The Alentejo has one of the greatest concentrations of Neolithic dolmens and menhirs in Europe. The Cromeleque dos Almendres is perhaps the most renowned – predating Stonehenge by some 3,000 years, it was only discovered in the 1960s and you are likely to find it free of crowds as the sun sets.

Notable others include the Anta Grande do Zambujeiro (Portugal’s largest dolmen), the Menir da Meada at Castelo de Vide (the tallest menhir in the Iberian Peninsula, at 7 metres) and megaliths in Portalegre and Reguengos de Monsaraz. 

The Alentejo’s megaliths are considerably older than other western Europe monuments, and their creation points to the dawn of ordered society: the development of agricultural practices, religious and spiritual frameworks and communal living. 



For the Romans the region was a valuable source of wheat and other resources. They brought advances in mining and agriculture, often on large estates, or latifúndios, dominated by lavish villas. They created the infrastructure to control the region, bring authority and develop prosperity.

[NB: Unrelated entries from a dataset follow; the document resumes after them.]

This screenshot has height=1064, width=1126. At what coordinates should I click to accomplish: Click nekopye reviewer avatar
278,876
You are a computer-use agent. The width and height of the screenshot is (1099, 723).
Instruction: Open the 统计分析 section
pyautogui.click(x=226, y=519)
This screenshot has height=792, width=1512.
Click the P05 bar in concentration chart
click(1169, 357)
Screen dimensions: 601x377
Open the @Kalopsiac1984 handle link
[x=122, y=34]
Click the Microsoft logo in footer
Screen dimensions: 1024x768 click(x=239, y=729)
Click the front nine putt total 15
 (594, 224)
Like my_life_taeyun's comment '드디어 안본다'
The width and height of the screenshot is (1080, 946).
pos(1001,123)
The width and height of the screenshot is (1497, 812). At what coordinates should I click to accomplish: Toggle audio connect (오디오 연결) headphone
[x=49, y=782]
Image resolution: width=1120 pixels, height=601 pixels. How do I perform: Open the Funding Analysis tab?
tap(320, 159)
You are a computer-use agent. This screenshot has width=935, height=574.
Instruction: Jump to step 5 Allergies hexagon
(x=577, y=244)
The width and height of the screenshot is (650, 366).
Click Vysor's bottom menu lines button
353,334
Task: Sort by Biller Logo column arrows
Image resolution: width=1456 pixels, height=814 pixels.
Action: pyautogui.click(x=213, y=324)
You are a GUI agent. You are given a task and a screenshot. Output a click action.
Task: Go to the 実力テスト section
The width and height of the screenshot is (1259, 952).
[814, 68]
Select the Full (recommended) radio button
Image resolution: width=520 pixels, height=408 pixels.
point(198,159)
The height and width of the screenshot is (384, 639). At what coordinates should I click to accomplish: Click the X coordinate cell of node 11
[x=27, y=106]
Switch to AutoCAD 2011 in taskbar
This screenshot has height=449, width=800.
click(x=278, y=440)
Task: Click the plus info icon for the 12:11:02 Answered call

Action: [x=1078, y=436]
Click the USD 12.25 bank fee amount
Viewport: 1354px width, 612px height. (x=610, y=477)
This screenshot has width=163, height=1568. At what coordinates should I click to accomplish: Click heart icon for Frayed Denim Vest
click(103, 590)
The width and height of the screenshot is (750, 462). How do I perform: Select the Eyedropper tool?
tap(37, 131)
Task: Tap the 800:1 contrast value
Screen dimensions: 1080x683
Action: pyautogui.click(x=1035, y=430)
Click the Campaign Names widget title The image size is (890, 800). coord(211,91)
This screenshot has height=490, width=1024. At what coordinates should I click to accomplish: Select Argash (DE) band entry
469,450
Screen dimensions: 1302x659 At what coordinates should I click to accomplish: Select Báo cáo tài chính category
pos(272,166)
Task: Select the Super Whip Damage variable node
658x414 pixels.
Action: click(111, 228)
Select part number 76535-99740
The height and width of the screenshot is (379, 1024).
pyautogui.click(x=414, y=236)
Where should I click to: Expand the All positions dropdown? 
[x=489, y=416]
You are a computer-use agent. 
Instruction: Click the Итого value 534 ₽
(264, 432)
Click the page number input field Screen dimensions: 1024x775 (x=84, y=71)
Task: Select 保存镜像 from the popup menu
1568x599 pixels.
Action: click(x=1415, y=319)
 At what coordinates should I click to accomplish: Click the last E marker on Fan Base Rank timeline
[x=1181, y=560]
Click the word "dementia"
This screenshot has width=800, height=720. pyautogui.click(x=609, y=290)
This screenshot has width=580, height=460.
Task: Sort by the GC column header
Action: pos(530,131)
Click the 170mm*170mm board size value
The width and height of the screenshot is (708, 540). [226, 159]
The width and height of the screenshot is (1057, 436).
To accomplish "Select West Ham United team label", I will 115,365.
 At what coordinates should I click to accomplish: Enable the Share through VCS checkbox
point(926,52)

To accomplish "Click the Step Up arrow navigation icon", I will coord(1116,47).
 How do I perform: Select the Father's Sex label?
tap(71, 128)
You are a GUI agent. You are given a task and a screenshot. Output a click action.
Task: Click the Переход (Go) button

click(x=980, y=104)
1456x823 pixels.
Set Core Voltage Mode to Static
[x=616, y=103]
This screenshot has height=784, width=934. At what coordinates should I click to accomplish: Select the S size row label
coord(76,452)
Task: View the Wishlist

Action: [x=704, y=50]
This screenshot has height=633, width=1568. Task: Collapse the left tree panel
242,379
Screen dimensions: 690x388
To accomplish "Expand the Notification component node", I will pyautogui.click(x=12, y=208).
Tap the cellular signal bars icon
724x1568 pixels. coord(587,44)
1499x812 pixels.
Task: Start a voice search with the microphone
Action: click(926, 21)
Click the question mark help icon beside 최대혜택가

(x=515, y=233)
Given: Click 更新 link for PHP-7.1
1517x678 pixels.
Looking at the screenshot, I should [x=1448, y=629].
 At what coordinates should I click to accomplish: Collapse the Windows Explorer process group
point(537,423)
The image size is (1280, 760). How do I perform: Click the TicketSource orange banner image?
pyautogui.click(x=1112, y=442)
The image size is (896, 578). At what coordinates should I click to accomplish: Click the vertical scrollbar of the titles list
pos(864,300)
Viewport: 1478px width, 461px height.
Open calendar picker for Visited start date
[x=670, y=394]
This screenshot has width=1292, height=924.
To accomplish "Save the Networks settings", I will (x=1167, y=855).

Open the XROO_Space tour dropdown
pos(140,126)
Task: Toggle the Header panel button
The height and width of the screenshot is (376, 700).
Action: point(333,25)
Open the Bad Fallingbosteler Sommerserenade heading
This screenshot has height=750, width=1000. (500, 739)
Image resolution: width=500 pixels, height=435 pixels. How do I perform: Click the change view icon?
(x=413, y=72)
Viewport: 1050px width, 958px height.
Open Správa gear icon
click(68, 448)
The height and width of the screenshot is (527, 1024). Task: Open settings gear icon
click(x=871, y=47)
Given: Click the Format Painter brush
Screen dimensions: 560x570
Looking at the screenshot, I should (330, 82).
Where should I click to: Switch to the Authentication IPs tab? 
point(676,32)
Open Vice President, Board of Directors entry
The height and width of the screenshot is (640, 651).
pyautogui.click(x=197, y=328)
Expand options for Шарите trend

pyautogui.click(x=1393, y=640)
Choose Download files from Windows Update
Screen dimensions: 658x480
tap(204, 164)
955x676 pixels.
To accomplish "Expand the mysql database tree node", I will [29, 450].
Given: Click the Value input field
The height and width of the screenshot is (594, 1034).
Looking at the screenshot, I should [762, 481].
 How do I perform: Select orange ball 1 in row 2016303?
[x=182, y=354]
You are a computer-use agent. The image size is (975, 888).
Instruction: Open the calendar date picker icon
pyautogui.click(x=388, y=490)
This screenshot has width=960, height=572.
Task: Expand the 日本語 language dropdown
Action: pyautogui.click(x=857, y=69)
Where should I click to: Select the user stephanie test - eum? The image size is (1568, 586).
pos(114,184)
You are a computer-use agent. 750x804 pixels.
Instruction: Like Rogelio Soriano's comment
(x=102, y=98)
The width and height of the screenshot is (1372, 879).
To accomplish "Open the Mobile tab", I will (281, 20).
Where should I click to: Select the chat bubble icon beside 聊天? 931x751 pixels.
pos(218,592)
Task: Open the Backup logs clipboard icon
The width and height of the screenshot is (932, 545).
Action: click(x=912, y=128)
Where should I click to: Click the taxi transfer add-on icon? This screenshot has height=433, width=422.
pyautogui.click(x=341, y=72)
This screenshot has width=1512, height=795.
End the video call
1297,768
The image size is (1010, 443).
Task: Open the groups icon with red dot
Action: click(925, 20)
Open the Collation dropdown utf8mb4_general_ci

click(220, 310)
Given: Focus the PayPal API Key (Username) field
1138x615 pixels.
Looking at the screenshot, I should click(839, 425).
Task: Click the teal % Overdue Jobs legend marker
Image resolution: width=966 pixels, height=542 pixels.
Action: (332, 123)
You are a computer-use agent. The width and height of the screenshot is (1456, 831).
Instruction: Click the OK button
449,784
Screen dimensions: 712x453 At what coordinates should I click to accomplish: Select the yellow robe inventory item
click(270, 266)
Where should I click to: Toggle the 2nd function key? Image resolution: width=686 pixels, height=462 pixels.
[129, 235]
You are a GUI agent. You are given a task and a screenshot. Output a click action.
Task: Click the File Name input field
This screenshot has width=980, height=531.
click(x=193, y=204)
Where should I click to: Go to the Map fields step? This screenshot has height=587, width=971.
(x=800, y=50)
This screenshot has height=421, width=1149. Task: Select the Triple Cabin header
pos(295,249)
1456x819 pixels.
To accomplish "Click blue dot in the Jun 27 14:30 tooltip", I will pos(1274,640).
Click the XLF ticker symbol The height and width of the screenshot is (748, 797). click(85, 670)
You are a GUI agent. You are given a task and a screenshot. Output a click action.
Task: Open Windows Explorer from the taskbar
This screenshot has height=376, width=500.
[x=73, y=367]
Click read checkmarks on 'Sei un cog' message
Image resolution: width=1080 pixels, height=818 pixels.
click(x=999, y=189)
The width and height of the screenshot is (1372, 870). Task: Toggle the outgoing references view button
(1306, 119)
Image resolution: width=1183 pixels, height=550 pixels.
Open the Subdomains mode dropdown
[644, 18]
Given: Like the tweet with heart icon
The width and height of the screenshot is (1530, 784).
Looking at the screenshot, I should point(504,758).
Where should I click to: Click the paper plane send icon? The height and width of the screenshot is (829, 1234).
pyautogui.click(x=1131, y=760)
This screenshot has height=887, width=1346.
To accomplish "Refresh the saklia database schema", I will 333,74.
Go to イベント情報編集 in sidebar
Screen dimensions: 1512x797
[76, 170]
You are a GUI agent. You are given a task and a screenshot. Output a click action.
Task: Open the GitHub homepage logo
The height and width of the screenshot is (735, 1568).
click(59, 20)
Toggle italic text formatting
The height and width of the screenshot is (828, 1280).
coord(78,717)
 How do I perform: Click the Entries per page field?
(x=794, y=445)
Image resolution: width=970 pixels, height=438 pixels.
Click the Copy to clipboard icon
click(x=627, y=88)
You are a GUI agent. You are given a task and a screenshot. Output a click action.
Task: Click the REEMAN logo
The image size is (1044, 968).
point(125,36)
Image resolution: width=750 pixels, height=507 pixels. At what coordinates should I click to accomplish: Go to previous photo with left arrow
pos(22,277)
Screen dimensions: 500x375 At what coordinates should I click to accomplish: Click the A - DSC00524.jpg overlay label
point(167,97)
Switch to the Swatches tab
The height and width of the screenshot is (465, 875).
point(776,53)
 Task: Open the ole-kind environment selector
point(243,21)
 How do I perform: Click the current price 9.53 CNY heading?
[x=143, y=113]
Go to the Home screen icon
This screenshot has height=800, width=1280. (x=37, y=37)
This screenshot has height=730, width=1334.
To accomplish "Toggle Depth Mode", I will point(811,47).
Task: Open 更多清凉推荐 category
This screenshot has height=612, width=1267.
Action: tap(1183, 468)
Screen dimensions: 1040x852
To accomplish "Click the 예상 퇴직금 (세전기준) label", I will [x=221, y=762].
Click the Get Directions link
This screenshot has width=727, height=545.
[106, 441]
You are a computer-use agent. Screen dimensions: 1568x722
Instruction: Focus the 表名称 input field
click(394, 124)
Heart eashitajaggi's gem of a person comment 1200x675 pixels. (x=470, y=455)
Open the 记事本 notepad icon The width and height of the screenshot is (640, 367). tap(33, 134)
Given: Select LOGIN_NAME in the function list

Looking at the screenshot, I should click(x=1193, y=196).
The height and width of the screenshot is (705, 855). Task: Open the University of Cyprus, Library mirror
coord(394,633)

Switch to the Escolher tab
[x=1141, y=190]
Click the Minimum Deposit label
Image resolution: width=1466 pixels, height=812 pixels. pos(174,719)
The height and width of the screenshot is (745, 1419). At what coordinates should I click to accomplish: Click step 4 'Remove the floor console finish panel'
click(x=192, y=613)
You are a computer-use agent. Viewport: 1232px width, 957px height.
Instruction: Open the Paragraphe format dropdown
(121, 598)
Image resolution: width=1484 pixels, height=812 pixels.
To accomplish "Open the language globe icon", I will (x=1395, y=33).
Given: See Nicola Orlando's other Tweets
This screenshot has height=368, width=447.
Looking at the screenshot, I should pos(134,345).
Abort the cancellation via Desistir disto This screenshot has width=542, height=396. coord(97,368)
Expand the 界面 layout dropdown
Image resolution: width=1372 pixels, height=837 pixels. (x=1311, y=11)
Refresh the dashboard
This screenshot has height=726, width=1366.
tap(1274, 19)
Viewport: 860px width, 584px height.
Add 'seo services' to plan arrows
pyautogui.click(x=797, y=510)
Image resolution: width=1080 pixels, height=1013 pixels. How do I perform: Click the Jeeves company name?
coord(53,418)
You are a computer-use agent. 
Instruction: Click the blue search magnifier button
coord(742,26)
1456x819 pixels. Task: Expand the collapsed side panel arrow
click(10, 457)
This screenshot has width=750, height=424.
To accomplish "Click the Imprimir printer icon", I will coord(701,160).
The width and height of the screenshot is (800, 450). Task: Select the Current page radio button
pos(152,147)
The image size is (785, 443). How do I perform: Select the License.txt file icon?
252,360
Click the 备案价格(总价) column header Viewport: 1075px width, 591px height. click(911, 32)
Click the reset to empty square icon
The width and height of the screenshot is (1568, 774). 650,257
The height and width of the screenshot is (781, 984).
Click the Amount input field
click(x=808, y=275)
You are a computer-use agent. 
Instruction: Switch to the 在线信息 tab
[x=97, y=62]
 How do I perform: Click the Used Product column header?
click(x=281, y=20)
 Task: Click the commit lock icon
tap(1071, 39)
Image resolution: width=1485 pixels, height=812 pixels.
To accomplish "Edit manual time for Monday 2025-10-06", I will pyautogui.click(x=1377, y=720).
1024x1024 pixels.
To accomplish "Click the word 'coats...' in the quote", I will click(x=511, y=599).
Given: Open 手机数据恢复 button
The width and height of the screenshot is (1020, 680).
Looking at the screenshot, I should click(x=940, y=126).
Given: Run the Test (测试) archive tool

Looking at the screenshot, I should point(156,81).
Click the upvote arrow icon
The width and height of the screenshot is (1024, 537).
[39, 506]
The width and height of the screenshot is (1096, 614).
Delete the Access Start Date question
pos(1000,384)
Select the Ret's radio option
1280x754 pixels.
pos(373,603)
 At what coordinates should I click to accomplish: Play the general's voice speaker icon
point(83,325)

And the Romans constructed the tools of empire: forts, temples, bridges, paved roads, theatres, dams, aqueducts. They introduced new techniques for ceramic production, salt mining, fish salting and ship building, and enabled more efficient production of olives and vines.

Today, Roman remains are scattered across the Alentejo. 



The Moors arrived in the 8th century and held power until 1249 when the reconquest finally ousted them. This period saw a boom in the artistic crafts, with the production of decorated ceramic tiles, or azulejos, and numerous other artisan activities like the weaving of tapestries and carpets, leather goods and intricate jewellery making.

The Moors introduced navigational techniques that later allowed Portuguese explorers to re-draw the boundaries of the world map.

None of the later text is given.